▶ DO THIS: Extract the lines starting at the one containing "Click the Fresno State (17) entry" and ending at the one containing "click(333, 148)", copying them unchanged and leaving out the pictures.

Element lookup records:
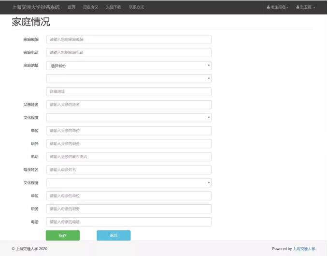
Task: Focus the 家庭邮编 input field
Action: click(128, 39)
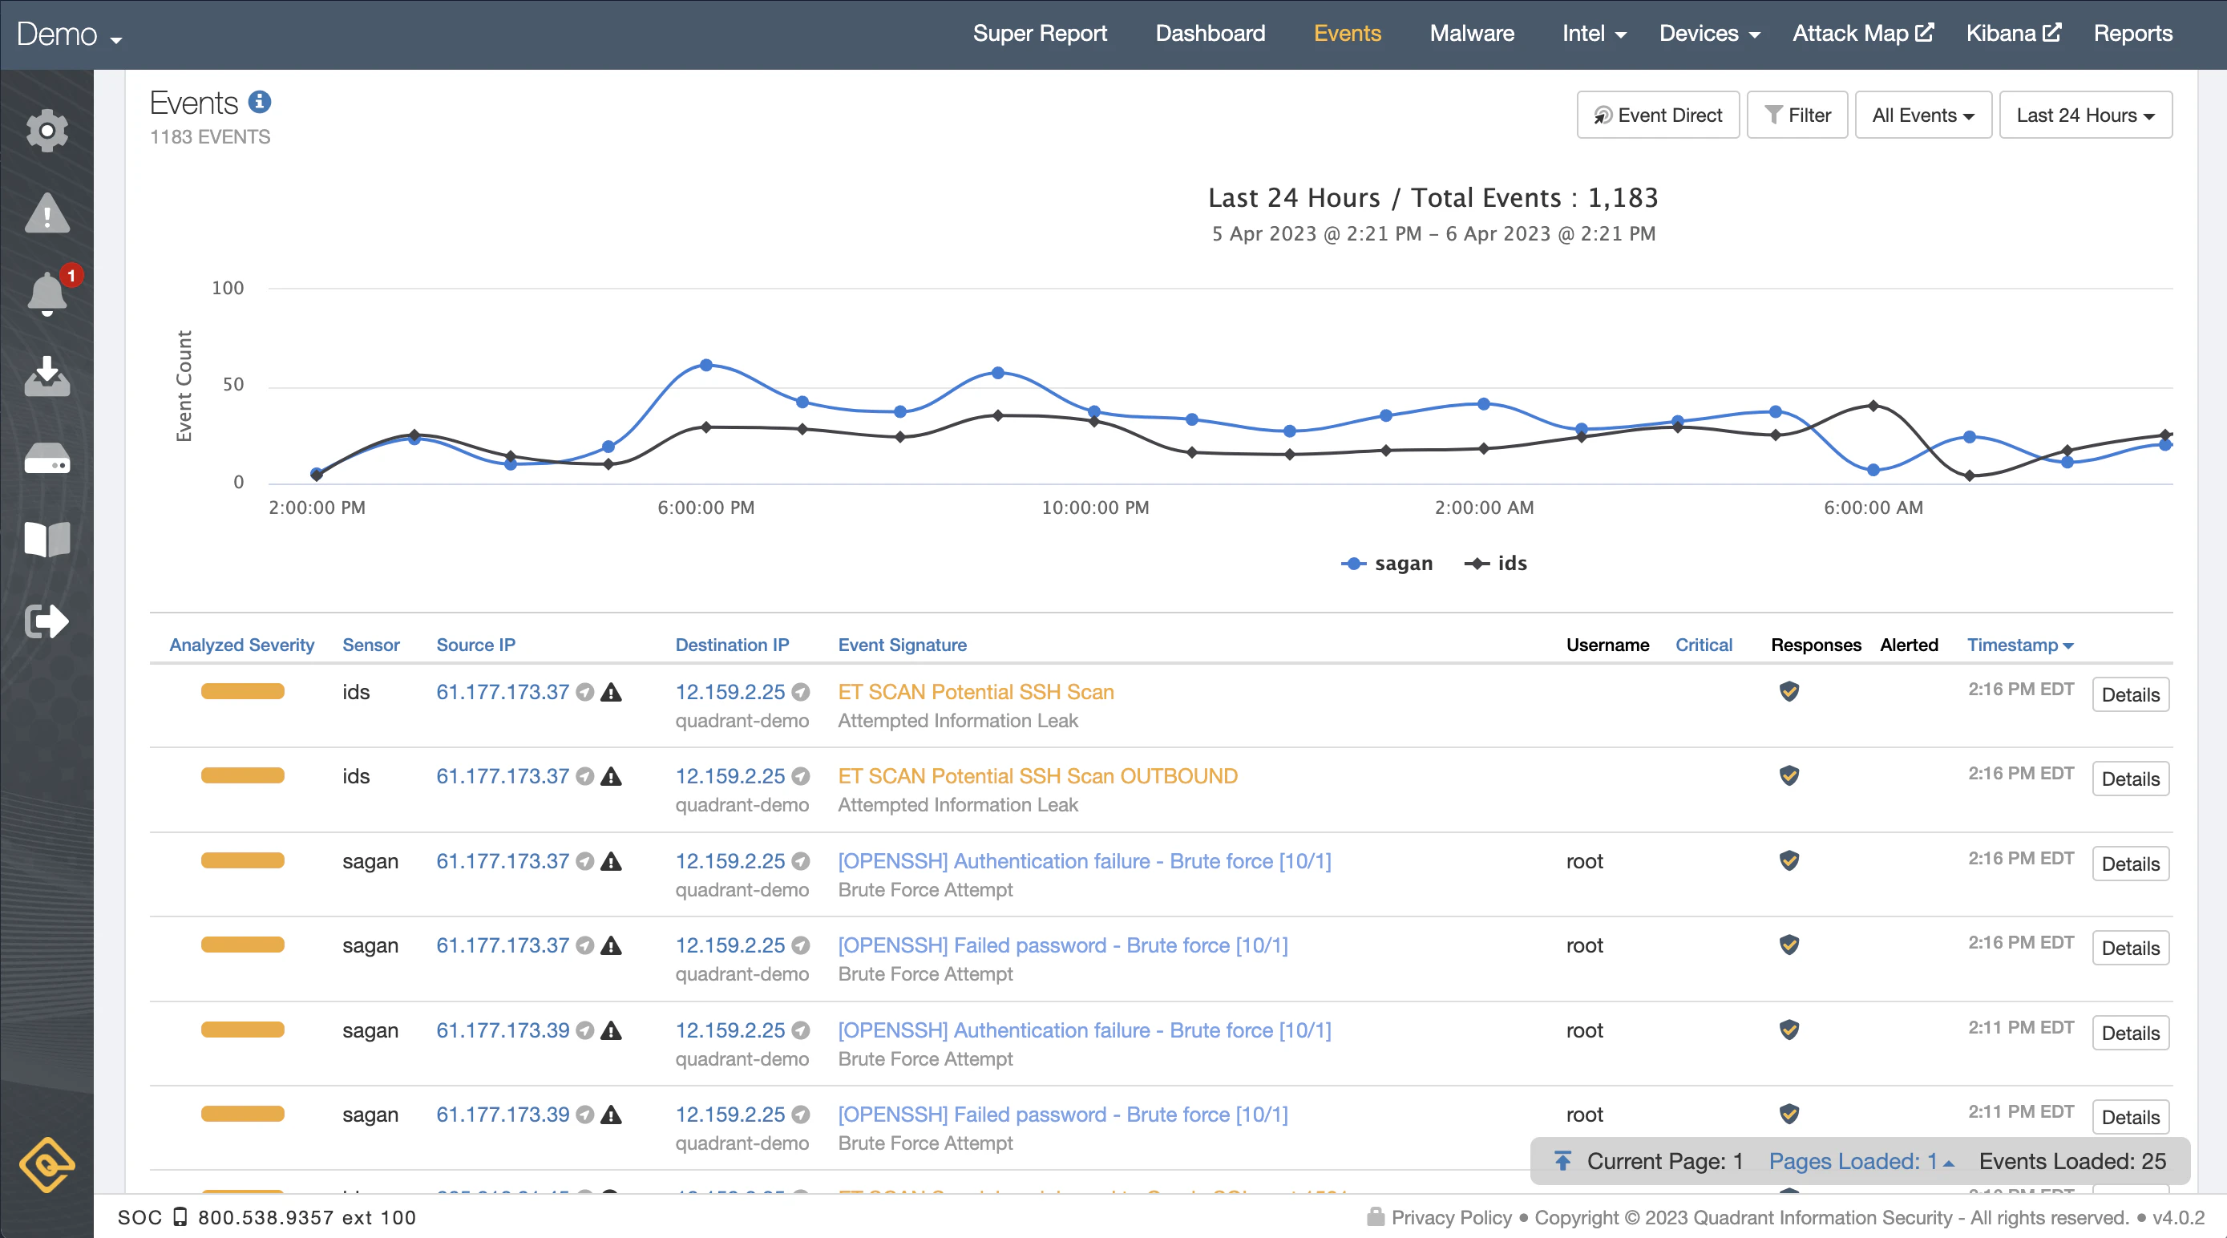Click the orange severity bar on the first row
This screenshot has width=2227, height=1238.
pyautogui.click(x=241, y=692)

* * *

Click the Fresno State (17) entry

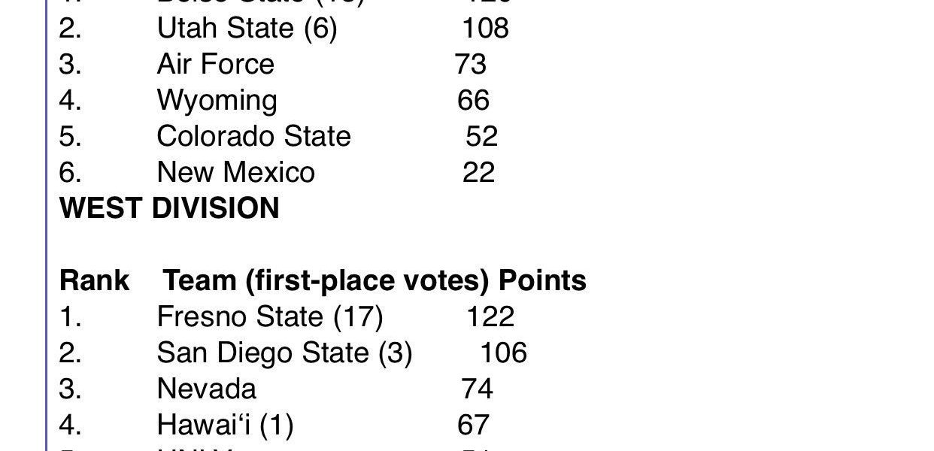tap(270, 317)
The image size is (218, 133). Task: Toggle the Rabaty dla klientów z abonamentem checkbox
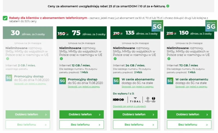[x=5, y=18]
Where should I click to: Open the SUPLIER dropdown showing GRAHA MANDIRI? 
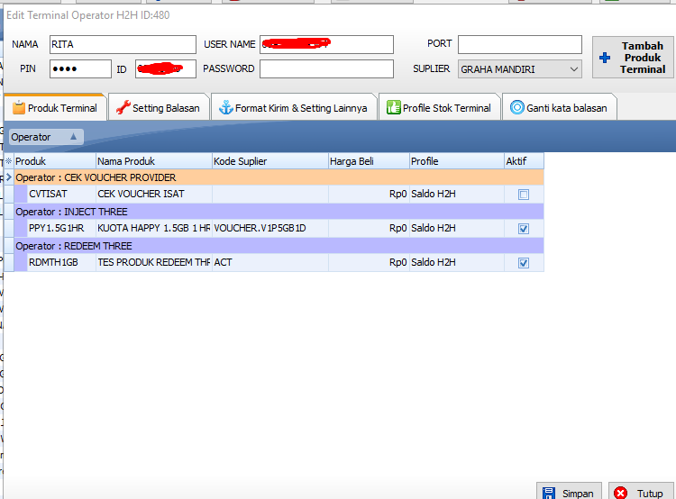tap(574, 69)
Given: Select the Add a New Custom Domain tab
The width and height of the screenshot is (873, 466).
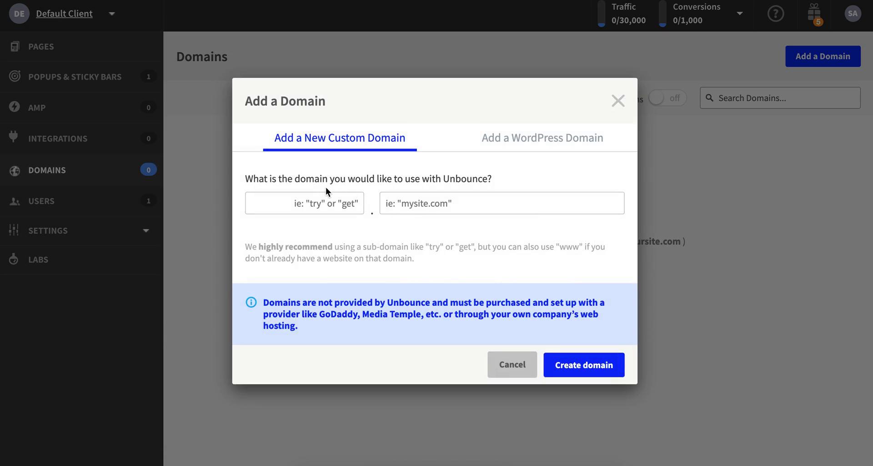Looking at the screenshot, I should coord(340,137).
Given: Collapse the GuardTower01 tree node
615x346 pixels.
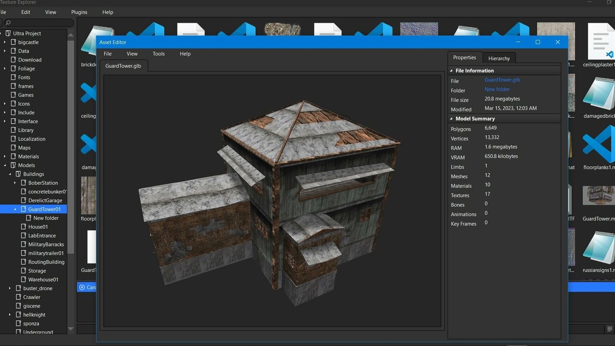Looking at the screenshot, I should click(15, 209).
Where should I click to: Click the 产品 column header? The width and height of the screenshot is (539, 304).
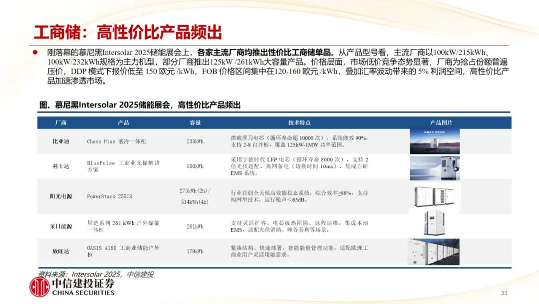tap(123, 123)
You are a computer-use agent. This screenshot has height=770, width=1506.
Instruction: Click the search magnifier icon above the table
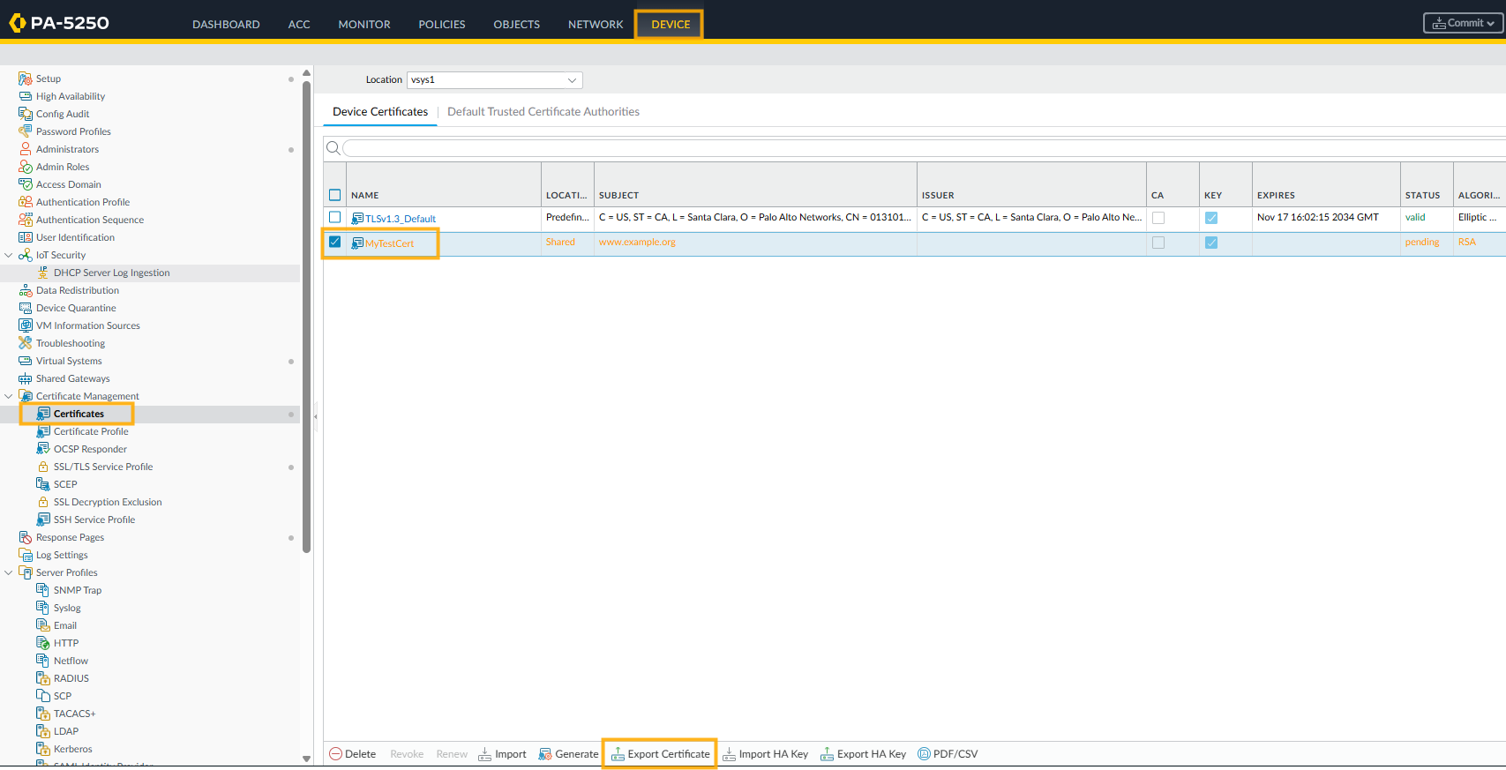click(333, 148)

▶ COMPLETED EXERCISE:
Click the Fresno State (17) entry

tap(270, 317)
The image size is (218, 133). Task: Toggle the Rabaty dla klientów z abonamentem checkbox
[x=5, y=18]
Where should I click to: Open the SUPLIER dropdown showing GRAHA MANDIRI? 
tap(574, 69)
Given: Select the Add a New Custom Domain tab
The width and height of the screenshot is (873, 466).
Looking at the screenshot, I should coord(340,137).
Given: Collapse the GuardTower01 tree node
615x346 pixels.
Looking at the screenshot, I should click(15, 209).
Where should I click to: Click the 产品 column header? The width and height of the screenshot is (539, 304).
tap(123, 123)
You are a computer-use agent. This screenshot has height=770, width=1506.
Instruction: Click the search magnifier icon above the table
click(333, 148)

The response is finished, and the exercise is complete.